Piotr Czech

Profile
- Position: Placekicker

Personal information
- Born: August 17, 1986 (age 39) Oleśnica, Poland
- Listed height: 6 ft 5 in (1.96 m)
- Listed weight: 210 lb (95 kg)

Career information
- College: Wagner
- NFL draft: 2008: undrafted

Career history
- Baltimore Ravens (2008)*; Pittsburgh Steelers (2009)*; New York Sentinels (2009); Pittsburgh Steelers (2010)*; Iowa Barnstormers (2011);
- * Offseason and/or practice squad member only

Career AFL statistics
- Field goals made: 0
- Field goals attempted: 1
- Field goals %: 0
- Stats at ArenaFan.com

= Piotr Czech =

Polish gridiron football player (born 1986)

Piotr Czech (/ˈpiːtər ˈtʃɛk/ PEE-tər-_-CHEK, /pl/; born August 17, 1986) is a Polish former American football placekicker.
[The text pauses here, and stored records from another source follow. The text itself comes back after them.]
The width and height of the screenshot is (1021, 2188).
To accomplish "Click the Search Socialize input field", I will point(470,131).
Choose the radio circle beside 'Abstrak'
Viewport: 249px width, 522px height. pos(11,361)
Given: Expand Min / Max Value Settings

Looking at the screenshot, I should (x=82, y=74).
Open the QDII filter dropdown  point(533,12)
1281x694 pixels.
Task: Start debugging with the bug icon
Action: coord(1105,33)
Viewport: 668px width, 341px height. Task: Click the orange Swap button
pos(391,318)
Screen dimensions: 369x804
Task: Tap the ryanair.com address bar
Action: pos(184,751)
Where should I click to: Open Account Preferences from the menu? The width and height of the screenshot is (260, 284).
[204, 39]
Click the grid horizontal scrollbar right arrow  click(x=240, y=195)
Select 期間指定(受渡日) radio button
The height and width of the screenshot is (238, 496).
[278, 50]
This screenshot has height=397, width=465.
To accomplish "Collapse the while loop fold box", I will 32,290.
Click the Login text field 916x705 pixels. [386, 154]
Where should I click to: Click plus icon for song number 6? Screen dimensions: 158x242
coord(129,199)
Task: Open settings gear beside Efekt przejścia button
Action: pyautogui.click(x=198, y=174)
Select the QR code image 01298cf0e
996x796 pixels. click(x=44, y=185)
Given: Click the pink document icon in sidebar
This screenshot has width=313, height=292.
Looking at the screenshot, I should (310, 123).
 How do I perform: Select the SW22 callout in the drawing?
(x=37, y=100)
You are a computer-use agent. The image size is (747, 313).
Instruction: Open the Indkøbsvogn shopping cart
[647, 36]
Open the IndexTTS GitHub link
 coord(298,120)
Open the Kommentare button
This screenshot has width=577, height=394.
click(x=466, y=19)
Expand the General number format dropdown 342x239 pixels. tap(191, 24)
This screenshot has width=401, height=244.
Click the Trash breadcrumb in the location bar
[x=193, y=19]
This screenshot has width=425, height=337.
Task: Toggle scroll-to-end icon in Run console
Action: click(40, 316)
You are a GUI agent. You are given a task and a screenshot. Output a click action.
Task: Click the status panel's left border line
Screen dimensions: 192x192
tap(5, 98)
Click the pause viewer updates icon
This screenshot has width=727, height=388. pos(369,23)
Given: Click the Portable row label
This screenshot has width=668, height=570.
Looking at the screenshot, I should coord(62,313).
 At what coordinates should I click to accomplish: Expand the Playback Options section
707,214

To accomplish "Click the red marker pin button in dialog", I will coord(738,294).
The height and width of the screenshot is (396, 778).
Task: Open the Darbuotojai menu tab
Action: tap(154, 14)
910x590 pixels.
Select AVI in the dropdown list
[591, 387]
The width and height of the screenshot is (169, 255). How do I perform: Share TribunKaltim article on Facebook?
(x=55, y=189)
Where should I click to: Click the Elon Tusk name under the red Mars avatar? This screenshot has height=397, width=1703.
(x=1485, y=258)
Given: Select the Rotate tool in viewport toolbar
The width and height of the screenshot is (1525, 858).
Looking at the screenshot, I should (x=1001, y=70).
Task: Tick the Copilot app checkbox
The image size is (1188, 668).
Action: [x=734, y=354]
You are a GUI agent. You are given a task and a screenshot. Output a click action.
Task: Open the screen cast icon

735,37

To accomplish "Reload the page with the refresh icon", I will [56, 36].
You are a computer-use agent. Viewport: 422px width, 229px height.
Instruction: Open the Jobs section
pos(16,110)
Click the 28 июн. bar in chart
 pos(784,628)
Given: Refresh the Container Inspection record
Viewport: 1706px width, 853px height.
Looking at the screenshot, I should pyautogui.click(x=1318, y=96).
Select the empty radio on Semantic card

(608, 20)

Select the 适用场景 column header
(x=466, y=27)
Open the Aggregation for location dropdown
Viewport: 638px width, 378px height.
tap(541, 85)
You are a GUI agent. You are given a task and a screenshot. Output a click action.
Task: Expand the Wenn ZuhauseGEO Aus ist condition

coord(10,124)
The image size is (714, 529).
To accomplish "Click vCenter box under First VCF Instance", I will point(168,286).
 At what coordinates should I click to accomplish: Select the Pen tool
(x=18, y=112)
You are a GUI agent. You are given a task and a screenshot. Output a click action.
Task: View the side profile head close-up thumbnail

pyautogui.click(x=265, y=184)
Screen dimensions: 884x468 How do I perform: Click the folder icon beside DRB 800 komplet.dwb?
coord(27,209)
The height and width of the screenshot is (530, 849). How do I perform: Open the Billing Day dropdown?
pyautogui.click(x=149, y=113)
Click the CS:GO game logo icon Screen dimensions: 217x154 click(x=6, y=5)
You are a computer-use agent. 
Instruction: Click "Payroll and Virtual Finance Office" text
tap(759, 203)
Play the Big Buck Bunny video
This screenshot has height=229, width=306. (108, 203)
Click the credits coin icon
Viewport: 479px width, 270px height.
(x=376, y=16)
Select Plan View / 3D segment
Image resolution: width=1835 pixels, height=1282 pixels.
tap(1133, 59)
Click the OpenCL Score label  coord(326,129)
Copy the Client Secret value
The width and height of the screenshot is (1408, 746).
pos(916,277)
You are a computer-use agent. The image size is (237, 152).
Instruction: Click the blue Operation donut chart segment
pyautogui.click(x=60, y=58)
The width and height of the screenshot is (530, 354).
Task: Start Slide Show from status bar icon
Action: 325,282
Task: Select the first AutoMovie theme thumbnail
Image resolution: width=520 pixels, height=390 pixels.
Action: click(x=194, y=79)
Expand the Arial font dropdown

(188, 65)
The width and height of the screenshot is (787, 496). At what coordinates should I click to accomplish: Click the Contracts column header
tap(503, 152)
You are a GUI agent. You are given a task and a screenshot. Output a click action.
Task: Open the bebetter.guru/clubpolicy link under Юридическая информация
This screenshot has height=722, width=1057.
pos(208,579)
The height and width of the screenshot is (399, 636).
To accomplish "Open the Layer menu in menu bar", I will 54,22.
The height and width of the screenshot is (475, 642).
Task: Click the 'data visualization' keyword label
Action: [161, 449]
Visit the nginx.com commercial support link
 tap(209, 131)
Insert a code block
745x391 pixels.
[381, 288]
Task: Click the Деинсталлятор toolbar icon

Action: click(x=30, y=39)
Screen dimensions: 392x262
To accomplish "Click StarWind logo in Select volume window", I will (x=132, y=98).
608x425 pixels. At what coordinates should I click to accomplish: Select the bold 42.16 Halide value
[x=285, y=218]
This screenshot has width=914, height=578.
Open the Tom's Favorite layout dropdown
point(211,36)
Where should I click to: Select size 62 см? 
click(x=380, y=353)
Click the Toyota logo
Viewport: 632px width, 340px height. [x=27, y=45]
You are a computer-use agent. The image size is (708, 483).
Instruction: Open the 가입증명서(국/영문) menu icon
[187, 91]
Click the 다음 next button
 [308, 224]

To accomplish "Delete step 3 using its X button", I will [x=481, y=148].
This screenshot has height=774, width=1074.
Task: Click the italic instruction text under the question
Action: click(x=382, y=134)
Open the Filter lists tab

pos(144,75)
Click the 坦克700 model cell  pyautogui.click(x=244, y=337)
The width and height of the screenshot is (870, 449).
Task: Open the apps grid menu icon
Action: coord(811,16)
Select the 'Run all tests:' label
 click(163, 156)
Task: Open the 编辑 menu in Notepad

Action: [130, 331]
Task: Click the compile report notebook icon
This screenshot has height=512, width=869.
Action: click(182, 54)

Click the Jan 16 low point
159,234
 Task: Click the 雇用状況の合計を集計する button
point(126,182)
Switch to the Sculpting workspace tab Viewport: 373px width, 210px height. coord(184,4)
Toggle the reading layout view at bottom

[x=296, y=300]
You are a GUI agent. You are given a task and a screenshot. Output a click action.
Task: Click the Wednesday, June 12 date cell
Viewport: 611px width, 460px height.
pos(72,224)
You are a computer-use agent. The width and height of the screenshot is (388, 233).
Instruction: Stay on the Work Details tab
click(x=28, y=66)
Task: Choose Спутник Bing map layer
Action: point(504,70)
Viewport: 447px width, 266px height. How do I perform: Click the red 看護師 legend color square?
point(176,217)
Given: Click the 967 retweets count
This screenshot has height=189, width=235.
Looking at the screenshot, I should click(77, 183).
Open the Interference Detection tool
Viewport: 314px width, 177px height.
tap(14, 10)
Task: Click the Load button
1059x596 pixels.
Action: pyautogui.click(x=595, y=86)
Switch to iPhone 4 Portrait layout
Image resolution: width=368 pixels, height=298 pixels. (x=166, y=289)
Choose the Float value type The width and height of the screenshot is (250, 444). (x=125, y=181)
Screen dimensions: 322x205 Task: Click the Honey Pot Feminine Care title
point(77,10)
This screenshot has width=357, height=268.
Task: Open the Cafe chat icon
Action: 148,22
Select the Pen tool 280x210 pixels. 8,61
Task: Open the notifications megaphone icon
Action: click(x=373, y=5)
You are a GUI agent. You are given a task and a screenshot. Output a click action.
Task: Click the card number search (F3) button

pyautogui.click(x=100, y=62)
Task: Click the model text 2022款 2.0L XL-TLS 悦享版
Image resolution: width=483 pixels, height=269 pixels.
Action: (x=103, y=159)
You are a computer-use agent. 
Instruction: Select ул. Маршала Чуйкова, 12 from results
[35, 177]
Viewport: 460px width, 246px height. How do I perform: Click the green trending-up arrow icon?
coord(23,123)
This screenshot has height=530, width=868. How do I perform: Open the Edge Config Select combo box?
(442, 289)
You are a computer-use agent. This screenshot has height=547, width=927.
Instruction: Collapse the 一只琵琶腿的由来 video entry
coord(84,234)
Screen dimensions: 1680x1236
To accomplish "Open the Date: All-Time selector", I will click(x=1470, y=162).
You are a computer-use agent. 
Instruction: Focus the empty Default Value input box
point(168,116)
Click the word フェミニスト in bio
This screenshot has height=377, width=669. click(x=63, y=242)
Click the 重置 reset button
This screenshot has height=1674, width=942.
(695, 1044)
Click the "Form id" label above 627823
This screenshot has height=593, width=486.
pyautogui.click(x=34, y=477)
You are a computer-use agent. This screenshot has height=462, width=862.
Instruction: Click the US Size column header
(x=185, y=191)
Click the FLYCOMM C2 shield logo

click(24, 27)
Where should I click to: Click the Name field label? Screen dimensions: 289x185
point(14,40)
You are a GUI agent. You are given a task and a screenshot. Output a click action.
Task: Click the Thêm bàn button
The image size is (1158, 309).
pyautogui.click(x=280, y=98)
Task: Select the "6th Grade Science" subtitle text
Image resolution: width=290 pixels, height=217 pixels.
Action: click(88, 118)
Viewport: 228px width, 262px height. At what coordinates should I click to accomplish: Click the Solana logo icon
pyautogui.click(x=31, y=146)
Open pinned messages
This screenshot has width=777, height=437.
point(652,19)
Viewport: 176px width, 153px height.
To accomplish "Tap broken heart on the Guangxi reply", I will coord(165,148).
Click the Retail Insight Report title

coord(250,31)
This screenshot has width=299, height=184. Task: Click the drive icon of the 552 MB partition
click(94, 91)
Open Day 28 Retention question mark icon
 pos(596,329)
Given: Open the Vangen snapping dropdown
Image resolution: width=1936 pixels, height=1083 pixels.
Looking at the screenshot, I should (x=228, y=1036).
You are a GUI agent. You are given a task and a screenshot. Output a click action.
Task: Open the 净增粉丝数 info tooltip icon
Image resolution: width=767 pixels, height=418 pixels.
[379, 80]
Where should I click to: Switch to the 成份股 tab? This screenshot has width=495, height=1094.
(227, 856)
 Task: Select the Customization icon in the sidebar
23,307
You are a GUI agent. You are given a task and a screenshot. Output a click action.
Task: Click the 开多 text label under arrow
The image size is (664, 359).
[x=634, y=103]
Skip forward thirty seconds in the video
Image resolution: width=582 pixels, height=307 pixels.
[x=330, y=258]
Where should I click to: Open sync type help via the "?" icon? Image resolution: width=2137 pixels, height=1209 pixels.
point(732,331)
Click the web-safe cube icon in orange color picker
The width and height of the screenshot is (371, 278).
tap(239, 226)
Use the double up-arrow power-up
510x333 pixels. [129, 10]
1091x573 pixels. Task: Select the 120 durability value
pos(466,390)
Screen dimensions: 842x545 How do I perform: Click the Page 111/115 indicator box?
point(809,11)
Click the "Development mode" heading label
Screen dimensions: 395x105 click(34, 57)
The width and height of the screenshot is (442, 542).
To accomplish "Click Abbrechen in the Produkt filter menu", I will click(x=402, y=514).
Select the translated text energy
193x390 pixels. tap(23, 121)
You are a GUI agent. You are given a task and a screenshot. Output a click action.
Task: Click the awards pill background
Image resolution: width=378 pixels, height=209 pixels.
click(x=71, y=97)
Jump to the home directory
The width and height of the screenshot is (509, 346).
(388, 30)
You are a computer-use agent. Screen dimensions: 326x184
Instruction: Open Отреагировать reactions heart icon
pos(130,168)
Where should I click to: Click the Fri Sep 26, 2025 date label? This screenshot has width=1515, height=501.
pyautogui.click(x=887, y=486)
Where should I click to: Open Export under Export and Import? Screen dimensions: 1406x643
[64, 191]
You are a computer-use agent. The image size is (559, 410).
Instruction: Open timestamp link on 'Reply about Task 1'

He was signed by the Baltimore Ravens as an undrafted free agent in 2008. He played college football at Wagner College.

Czech was raised in Keyport, New Jersey and played high school football at Keyport High School.

Czech was also a member of the Pittsburgh Steelers and New York Sentinels.